(Entries locating text and items)

"""

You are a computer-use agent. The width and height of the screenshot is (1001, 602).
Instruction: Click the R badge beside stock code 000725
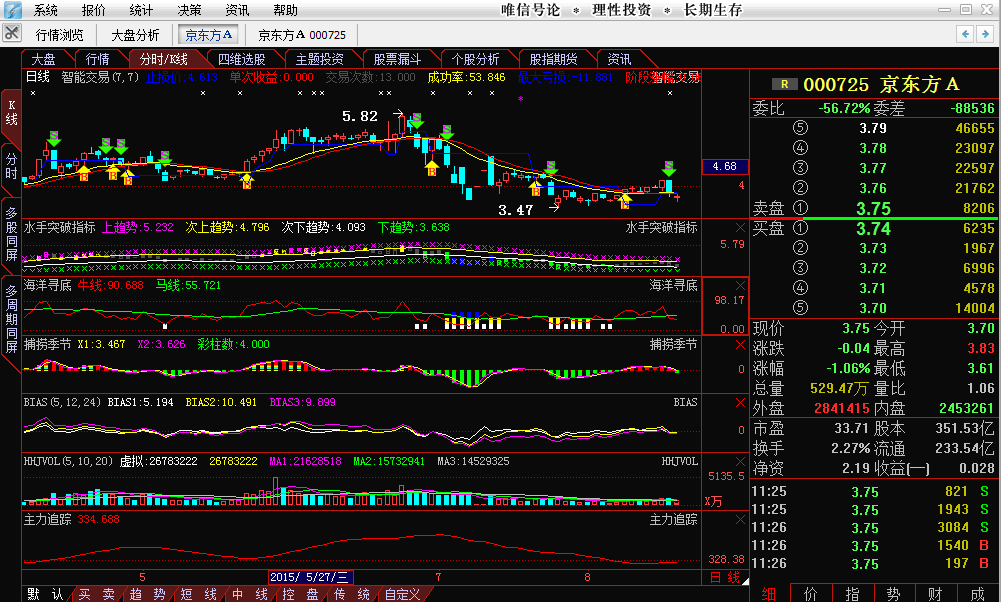[x=784, y=85]
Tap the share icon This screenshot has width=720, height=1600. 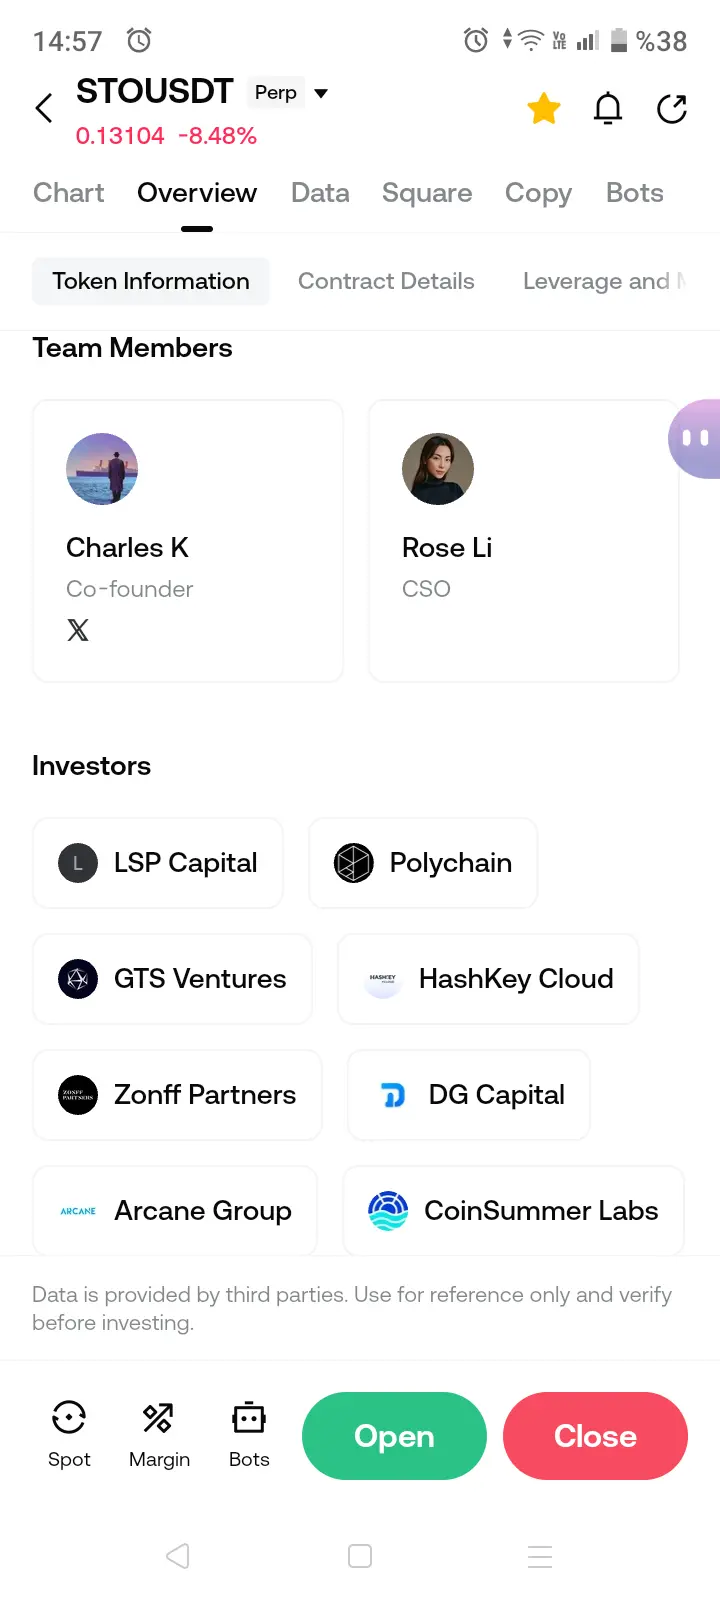(x=672, y=108)
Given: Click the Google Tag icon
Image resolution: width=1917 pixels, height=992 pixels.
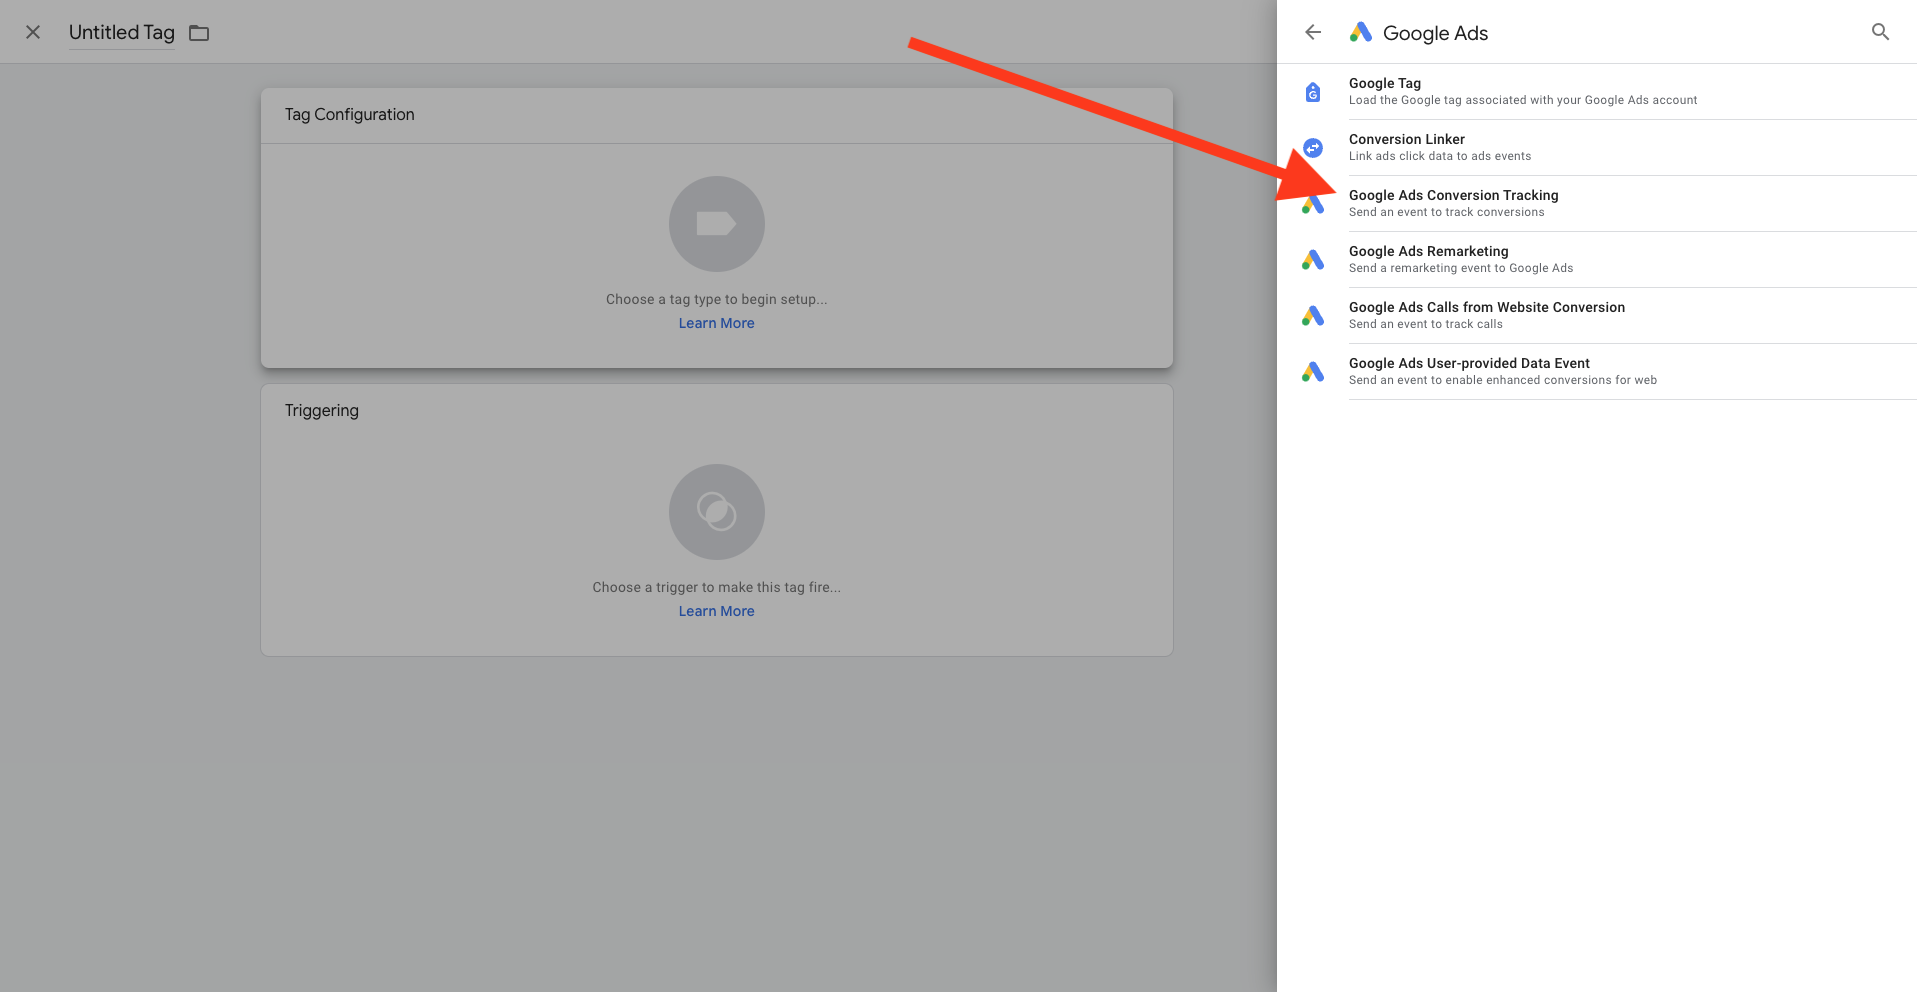Looking at the screenshot, I should coord(1313,92).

"""

GIVEN REQUEST. Identify and copy every line of the records above that contains the word "Click". Case counts.

TASK ANSWER.
Instruction: Click the R badge beside stock code 000725
Given: Click the Google Tag icon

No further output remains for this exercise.